The 2000 Ulster Unionist Party leadership election was triggered by the decision of Martin Smyth to challenge incumbent David Trimble over the party's direction in the implementation of the Belfast Agreement at the party's annual general meeting on 25 March 2000. Reverend Smyth, the Member of Parliament (MP) for South Belfast who was opposed to the Good Friday Agreement, made the move after Trimble indicated that he was prepared to re-establish Northern Ireland's power-sharing executive, working with Sinn Féin ahead of I.R.A. disarmament.

Smyth had run against Trimble for leadership before in 1995 after James Molyneaux stepped down.

The UUP has held a leadership election every March since at least the Ulster Unionist Council constitution was altered in 1973, however it is rarely contested. This is one of the few occasions when it has been contested.

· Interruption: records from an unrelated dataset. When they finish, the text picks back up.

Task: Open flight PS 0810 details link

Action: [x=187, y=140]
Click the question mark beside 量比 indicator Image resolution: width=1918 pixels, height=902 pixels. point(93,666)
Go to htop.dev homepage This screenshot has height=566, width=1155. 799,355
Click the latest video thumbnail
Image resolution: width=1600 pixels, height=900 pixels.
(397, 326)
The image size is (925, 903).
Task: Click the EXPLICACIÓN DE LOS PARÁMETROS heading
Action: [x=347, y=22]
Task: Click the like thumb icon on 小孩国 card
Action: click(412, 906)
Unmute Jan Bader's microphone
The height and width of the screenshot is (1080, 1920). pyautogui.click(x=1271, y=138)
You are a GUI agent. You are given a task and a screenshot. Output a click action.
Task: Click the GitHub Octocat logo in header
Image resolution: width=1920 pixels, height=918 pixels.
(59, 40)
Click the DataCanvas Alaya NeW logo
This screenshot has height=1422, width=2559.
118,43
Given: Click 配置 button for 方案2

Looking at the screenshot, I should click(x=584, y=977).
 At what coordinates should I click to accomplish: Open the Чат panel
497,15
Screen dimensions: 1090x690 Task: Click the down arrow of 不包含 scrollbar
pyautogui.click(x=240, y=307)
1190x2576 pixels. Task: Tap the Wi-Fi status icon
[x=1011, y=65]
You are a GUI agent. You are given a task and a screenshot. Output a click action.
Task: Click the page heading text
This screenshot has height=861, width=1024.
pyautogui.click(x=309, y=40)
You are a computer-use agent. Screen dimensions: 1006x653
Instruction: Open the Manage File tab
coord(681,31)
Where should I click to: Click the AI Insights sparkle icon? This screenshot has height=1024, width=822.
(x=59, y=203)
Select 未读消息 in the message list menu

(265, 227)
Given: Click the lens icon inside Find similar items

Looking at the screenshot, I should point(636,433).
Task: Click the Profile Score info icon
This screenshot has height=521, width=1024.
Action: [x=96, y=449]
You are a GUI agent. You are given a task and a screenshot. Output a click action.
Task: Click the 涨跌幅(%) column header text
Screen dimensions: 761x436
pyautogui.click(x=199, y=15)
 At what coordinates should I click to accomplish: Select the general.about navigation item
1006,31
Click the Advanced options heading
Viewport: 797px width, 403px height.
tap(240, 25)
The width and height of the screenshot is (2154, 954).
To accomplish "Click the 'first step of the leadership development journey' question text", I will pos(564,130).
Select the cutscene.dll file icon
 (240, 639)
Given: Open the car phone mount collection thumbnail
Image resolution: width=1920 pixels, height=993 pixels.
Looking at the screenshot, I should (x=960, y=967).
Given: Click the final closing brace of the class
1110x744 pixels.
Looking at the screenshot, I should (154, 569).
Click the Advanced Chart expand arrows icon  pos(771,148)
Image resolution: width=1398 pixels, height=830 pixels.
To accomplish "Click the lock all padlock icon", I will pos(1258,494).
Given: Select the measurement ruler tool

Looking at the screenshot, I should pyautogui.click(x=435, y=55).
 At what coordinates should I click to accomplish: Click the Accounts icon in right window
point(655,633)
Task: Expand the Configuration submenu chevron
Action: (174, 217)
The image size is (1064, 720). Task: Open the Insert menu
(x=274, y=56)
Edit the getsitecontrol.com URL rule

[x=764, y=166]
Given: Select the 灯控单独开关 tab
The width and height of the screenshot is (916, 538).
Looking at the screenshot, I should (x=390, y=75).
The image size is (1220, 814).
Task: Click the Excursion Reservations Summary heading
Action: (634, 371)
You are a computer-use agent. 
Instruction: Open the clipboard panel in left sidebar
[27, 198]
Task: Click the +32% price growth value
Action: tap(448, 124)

The election was decided by delegates to the Ulster Unionist Council. After one round of voting Trimble retained his leadership. In spite of winning the election, Trimble's reduced support was perceived as damaging his authority as well as the Peace process in general.

==Candidates==

- Martin Smyth, MP for Belfast South and former Grand Master of the Orange Order
- David Trimble, MP for Upper Bann and sitting leader

==Results==

| Candidate | Total |  |  |
| Votes |  | % |
| David Trimble | 457 |  | 56.8 |
| Martin Smyth | 348 |  | 43.2 |
| Total | 805 |  | 100 |

David Trimble was re-elected.

Smyth retired from the House of Commons in 2005; Trimble lost his seat in the election of that year but was made a life peer in 2006.